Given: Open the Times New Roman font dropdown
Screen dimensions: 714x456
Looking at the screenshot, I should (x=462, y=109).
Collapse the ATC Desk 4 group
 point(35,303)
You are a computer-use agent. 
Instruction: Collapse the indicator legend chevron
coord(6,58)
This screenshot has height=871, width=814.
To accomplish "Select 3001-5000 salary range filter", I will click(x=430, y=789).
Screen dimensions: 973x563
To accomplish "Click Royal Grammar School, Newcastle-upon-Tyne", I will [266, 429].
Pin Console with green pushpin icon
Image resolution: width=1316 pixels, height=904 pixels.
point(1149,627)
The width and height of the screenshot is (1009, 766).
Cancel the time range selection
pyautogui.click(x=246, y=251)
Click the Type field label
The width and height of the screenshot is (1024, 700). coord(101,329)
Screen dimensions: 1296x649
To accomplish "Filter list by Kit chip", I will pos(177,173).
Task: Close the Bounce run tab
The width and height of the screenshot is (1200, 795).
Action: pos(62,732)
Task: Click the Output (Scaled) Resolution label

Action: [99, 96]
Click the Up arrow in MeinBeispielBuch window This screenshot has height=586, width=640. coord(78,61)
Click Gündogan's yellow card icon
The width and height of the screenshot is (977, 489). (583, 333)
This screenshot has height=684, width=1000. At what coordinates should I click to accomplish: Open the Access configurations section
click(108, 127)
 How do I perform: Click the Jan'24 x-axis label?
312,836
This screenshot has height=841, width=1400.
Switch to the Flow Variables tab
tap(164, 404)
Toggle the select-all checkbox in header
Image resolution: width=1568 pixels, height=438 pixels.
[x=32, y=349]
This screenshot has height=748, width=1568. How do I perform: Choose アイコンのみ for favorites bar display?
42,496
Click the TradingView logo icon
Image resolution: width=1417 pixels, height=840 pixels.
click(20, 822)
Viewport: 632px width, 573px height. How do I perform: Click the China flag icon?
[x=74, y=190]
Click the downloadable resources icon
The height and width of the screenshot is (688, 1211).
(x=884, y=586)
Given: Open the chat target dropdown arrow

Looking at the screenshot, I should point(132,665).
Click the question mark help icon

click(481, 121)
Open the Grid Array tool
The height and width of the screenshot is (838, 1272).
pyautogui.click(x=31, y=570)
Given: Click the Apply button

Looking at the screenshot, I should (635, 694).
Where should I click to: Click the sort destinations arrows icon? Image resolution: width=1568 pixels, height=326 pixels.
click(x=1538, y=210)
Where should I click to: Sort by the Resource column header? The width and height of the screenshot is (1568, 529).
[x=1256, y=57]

Short problem | Transcribe the lines verbatim, beginning at the first line of the records and stopping after the line that contains "coord(6,58)".

Problem solution |
Given: Open the Times New Roman font dropdown
Screen dimensions: 714x456
Looking at the screenshot, I should (x=462, y=109).
Collapse the ATC Desk 4 group
 point(35,303)
You are a computer-use agent. 
Instruction: Collapse the indicator legend chevron
coord(6,58)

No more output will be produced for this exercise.